Beck’s rally was bigger than the Spongebob and Patrick rally, or so I hear.
Nine million people watch Pat Sajak every night. He should have a rally. (It would have to be over with early. His core audience is in bed by 7:45.)
Glen Beck is a loud mouth trying to shed a different light on past proven history events, He does not mention that a large part of our manufacturing facilities were lost during the Bush admiinstration ,GE moving a large part of their manufacturing to Mexico and Dupont building several plants in China and then turning around and selling them to the Chinese goverment and countless others out sourceing their manufacturing to foreign countries paying low wages in the name of greed.
Nor does he mention that two wars were started during the Bush years under false information costing the tax payers billions upon billions of dallars and the loss of thousands of our men and women in service their lives.

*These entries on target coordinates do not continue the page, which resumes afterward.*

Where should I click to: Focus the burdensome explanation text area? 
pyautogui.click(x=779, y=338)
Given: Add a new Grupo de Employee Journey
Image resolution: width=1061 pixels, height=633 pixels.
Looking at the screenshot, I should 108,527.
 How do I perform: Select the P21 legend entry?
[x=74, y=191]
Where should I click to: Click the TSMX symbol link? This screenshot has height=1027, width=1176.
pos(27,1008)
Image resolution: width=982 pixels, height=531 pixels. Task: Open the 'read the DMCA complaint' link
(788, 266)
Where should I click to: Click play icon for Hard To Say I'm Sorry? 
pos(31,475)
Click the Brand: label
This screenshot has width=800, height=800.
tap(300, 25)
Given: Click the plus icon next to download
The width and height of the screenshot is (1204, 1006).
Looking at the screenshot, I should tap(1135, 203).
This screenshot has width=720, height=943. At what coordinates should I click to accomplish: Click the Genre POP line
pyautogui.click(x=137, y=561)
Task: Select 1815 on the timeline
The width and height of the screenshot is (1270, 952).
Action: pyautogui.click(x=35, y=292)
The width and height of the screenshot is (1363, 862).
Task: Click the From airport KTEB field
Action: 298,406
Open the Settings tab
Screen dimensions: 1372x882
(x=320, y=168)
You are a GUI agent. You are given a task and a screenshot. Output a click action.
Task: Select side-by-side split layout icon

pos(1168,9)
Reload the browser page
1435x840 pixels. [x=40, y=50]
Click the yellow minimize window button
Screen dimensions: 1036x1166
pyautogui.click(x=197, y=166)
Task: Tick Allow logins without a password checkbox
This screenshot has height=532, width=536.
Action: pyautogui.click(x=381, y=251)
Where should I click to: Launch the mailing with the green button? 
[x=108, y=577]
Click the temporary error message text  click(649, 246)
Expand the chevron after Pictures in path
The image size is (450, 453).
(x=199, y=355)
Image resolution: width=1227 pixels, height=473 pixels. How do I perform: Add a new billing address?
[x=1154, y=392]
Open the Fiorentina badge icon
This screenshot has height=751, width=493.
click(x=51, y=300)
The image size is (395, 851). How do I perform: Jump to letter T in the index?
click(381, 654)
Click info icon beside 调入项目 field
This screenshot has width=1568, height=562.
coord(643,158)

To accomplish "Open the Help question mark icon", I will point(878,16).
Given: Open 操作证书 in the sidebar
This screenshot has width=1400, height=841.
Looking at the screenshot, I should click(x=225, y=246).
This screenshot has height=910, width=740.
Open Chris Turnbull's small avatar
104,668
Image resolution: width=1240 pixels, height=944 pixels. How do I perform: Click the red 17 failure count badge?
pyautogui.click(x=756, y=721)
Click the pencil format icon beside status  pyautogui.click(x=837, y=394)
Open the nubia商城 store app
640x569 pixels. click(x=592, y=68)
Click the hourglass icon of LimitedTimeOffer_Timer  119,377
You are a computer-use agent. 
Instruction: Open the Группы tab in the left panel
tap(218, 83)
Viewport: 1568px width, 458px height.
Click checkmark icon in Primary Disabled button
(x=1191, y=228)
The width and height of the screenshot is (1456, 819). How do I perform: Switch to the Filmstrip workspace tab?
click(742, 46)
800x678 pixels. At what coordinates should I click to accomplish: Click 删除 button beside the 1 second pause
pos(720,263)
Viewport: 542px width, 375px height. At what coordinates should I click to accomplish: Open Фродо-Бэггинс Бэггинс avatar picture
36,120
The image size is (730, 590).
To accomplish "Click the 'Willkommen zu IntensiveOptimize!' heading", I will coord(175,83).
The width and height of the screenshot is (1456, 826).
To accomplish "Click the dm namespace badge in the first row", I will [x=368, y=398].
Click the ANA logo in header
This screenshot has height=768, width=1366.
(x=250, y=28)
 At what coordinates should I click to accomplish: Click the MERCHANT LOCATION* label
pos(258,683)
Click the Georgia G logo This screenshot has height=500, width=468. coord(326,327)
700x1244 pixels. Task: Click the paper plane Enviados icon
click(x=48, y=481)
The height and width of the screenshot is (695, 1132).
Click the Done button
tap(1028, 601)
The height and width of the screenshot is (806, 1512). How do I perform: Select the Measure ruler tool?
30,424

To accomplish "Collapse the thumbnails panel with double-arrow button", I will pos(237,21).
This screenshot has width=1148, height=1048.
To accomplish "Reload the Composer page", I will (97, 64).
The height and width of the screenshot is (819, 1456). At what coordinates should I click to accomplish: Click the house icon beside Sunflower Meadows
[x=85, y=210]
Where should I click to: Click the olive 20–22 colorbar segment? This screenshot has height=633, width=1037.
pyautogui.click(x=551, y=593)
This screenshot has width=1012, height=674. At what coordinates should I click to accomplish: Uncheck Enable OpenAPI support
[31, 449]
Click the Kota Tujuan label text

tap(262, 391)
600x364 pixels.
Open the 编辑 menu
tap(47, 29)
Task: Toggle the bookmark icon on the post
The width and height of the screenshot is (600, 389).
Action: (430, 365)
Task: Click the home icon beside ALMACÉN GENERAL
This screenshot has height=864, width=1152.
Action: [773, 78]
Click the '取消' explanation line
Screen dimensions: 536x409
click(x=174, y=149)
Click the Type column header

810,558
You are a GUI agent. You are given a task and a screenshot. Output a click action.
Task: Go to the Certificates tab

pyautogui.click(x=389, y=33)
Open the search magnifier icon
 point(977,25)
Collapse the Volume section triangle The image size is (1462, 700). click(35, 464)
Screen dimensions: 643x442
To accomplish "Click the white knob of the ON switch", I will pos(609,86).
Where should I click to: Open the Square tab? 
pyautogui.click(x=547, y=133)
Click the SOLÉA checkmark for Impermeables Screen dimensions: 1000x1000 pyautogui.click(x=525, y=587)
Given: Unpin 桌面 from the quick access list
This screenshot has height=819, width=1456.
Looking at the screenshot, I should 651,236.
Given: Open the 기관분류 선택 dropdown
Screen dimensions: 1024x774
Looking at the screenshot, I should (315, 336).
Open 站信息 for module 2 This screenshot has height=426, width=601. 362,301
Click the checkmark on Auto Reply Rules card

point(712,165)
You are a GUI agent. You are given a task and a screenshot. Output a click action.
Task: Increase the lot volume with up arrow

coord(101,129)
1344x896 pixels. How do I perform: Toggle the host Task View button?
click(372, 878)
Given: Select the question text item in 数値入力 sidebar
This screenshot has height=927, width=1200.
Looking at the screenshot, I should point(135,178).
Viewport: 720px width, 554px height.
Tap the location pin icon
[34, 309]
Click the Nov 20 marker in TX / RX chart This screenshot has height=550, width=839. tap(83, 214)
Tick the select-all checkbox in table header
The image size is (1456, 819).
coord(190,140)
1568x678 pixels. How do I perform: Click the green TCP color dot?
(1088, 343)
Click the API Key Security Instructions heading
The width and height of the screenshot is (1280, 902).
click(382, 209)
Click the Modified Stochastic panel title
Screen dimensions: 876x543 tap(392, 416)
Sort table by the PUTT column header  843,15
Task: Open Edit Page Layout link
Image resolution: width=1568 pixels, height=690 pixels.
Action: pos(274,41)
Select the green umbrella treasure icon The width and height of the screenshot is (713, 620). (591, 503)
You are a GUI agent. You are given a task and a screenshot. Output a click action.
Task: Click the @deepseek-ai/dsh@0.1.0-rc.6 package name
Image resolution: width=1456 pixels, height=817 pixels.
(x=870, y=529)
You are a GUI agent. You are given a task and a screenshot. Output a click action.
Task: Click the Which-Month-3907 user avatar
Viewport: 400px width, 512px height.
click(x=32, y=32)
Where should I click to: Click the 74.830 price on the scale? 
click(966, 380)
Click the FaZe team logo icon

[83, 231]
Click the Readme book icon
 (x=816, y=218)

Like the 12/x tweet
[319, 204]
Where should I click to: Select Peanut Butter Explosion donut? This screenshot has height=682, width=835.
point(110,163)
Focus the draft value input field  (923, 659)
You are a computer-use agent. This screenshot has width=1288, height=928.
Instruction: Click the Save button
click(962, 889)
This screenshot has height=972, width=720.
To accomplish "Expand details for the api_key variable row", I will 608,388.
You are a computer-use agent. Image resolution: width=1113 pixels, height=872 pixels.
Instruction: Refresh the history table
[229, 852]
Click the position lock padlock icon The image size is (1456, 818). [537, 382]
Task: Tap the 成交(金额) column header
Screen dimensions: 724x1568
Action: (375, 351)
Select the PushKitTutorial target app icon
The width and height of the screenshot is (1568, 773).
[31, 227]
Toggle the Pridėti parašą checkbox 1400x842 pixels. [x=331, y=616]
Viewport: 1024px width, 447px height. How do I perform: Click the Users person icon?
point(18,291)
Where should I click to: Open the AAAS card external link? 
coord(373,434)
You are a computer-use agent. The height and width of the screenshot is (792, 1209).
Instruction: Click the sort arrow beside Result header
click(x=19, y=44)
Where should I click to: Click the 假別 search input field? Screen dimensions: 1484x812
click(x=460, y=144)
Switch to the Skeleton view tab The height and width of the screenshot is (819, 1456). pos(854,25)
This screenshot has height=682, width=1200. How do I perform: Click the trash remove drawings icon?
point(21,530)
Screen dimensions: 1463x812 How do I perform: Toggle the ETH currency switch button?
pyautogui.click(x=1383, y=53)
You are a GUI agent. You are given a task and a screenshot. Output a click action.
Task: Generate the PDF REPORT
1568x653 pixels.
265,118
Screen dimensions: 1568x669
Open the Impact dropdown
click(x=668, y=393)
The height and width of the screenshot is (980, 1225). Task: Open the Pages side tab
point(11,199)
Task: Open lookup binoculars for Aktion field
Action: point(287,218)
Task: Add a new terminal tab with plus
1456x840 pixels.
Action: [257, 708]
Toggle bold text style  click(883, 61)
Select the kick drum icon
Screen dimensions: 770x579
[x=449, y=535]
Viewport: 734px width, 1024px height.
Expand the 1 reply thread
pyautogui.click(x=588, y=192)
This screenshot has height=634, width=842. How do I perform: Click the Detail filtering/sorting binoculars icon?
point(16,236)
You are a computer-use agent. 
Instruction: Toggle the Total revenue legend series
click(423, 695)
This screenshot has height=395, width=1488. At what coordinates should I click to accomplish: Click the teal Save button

He will have his day on the stage and then will be heard no more and go out like a candle, The American people are too intelligent to fall for all of this rhetoric, some how he is trying to convence the people all of this it is Obama’s fault.
In due time he will let his mouth over load his you know what and that will be the end, If things are so bad here let him move to another country wishing him bon voyage.
Harold, I hope you’re right, that “The American people are too intelligent to fall for all of this rhetoric.” From your mouth. . . .
What an opportunistic charlatan Beck is. Bottom line, bottom line, bottom line. Forget honor and doing (and saying) what’s right.
Watch MSNBC!!!
At least Spongebob and Patrick are entertaining. But like all the rest, after a while it all gets to be a bit too much and the best idea is to turn off the TV.